→ WHAT IS REQUIRED: Print the entries verbatim, from the start of the entries through the line containing "SMF 2.0.14 (709, 1554)", including both ends.

-- start SUPPLIED MATERIAL --

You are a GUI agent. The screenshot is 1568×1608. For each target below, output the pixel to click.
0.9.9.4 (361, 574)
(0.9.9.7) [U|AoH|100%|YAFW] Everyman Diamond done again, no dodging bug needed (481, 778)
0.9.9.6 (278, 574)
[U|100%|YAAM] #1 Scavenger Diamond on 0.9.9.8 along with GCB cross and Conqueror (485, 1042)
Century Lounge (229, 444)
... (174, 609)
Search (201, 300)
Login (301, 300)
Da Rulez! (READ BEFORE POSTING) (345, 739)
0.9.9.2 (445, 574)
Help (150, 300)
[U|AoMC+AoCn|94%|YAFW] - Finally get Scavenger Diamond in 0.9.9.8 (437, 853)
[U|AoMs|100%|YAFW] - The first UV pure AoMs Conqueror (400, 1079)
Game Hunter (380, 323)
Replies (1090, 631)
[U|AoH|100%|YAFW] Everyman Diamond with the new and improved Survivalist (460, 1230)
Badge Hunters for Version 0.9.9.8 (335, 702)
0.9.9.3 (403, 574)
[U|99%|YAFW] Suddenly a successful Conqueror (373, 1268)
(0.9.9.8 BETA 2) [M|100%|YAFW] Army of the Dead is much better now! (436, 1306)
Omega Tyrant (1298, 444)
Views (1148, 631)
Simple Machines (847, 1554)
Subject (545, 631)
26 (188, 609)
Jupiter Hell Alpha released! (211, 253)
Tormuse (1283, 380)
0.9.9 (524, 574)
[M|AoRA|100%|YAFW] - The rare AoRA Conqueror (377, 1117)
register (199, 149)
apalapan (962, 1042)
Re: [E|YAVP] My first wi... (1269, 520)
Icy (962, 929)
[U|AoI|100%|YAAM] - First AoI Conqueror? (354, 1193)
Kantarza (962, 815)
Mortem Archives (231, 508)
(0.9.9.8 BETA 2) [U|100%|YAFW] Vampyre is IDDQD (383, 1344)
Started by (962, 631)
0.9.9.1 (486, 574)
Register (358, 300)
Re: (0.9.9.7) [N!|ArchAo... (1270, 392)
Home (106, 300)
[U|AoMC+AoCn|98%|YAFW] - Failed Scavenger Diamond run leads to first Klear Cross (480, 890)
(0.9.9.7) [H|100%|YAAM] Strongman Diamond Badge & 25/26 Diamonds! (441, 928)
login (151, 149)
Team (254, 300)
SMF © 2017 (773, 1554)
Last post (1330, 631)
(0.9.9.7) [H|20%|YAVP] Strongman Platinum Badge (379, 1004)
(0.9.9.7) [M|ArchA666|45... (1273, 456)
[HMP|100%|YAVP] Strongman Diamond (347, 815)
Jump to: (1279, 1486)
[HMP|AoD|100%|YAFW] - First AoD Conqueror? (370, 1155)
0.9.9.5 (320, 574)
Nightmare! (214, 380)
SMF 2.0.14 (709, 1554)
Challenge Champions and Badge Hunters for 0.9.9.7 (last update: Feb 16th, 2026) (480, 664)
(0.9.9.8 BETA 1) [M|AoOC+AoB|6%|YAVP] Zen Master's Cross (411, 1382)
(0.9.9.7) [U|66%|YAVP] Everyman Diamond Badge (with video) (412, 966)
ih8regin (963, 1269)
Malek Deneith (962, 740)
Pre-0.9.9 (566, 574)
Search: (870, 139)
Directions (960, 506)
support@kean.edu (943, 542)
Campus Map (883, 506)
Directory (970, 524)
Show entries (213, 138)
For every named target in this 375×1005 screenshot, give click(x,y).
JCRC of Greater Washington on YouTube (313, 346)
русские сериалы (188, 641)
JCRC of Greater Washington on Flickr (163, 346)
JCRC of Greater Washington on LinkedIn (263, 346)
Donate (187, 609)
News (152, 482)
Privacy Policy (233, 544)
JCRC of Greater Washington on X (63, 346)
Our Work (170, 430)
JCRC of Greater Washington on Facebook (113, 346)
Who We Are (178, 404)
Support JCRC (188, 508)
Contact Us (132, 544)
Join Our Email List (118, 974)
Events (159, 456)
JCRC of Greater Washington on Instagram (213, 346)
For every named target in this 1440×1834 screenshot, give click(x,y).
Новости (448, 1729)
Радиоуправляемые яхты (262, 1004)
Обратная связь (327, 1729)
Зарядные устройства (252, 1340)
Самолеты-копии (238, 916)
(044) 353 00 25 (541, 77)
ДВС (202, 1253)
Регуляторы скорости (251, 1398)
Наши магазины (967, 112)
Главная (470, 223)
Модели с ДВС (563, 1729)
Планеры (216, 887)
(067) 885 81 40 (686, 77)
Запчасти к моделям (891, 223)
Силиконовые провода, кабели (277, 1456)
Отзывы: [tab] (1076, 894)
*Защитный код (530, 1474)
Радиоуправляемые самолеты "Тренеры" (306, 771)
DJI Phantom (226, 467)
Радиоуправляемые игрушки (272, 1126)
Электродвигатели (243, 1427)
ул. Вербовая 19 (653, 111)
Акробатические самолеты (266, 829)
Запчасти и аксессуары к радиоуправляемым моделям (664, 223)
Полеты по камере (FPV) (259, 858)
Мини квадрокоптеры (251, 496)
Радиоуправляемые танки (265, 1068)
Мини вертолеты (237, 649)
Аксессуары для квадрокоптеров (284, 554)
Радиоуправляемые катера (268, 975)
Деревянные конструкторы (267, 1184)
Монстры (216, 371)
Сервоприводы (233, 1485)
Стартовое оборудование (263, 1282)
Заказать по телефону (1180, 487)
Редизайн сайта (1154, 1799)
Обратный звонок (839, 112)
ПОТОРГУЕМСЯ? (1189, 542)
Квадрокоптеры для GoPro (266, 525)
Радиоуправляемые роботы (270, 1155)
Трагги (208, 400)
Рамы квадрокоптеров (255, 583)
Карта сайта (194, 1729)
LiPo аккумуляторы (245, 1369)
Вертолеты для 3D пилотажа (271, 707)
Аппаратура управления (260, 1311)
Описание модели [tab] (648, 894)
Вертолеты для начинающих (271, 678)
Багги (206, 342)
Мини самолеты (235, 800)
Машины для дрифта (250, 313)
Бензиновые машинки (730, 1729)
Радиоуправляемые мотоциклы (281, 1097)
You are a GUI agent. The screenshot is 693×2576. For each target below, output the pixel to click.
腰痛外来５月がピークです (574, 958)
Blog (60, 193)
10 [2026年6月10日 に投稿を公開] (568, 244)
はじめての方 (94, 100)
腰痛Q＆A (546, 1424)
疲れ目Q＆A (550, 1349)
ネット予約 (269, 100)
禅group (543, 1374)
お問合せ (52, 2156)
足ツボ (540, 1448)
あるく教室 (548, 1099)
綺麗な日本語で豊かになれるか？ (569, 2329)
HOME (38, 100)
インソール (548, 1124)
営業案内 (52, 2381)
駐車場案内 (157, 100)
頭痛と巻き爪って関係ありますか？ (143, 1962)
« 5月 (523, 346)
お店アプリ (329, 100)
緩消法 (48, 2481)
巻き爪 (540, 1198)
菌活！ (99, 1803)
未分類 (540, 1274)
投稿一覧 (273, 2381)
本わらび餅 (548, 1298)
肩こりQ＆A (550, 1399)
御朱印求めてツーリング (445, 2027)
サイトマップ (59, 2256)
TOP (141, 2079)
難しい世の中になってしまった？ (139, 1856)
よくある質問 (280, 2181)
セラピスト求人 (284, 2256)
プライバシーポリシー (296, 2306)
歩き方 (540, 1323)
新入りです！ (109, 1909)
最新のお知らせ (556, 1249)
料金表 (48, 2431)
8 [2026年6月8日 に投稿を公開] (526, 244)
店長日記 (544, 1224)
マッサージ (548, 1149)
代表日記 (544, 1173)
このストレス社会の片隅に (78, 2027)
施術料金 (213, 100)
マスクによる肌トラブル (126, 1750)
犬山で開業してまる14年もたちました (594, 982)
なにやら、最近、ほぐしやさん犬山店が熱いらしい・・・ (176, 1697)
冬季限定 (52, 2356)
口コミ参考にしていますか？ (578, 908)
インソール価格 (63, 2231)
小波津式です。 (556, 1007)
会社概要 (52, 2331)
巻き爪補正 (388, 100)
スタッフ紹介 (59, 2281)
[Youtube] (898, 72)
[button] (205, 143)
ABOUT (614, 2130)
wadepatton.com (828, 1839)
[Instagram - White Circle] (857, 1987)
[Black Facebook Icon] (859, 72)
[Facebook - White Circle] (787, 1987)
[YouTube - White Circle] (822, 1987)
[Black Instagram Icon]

-- end SUPPLIED MATERIAL --

→ ANSWER FOR THIS EXERCISE:
You are a GUI agent. The screenshot is 1568×1608. For each target below, output the pixel to click.
0.9.9.4 (361, 574)
(0.9.9.7) [U|AoH|100%|YAFW] Everyman Diamond done again, no dodging bug needed (481, 778)
0.9.9.6 (278, 574)
[U|100%|YAAM] #1 Scavenger Diamond on 0.9.9.8 along with GCB cross and Conqueror (485, 1042)
Century Lounge (229, 444)
... (174, 609)
Search (201, 300)
Login (301, 300)
Da Rulez! (READ BEFORE POSTING) (345, 739)
0.9.9.2 (445, 574)
Help (150, 300)
[U|AoMC+AoCn|94%|YAFW] - Finally get Scavenger Diamond in 0.9.9.8 (437, 853)
[U|AoMs|100%|YAFW] - The first UV pure AoMs Conqueror (400, 1079)
Game Hunter (380, 323)
Replies (1090, 631)
[U|AoH|100%|YAFW] Everyman Diamond with the new and improved Survivalist (460, 1230)
Badge Hunters for Version 0.9.9.8 (335, 702)
0.9.9.3 (403, 574)
[U|99%|YAFW] Suddenly a successful Conqueror (373, 1268)
(0.9.9.8 BETA 2) [M|100%|YAFW] Army of the Dead is much better now! (436, 1306)
Omega Tyrant (1298, 444)
Views (1148, 631)
Simple Machines (847, 1554)
Subject (545, 631)
26 (188, 609)
Jupiter Hell Alpha released! (211, 253)
Tormuse (1283, 380)
0.9.9 (524, 574)
[M|AoRA|100%|YAFW] - The rare AoRA Conqueror (377, 1117)
register (199, 149)
apalapan (962, 1042)
Re: [E|YAVP] My first wi... (1269, 520)
Icy (962, 929)
[U|AoI|100%|YAAM] - First AoI Conqueror? (354, 1193)
Kantarza (962, 815)
Mortem Archives (231, 508)
(0.9.9.8 BETA 2) [U|100%|YAFW] Vampyre is IDDQD (383, 1344)
Started by (962, 631)
0.9.9.1 (486, 574)
Register (358, 300)
Re: (0.9.9.7) [N!|ArchAo... (1270, 392)
Home (106, 300)
[U|AoMC+AoCn|98%|YAFW] - Failed Scavenger Diamond run leads to first Klear Cross (480, 890)
(0.9.9.7) [H|100%|YAAM] Strongman Diamond Badge & 25/26 Diamonds! (441, 928)
login (151, 149)
Team (254, 300)
SMF © 2017 (773, 1554)
Last post (1330, 631)
(0.9.9.7) [H|20%|YAVP] Strongman Platinum Badge (379, 1004)
(0.9.9.7) [M|ArchA666|45... (1273, 456)
[HMP|100%|YAVP] Strongman Diamond (347, 815)
Jump to: (1279, 1486)
[HMP|AoD|100%|YAFW] - First AoD Conqueror? (370, 1155)
0.9.9.5 (320, 574)
Nightmare! (214, 380)
SMF 2.0.14 (709, 1554)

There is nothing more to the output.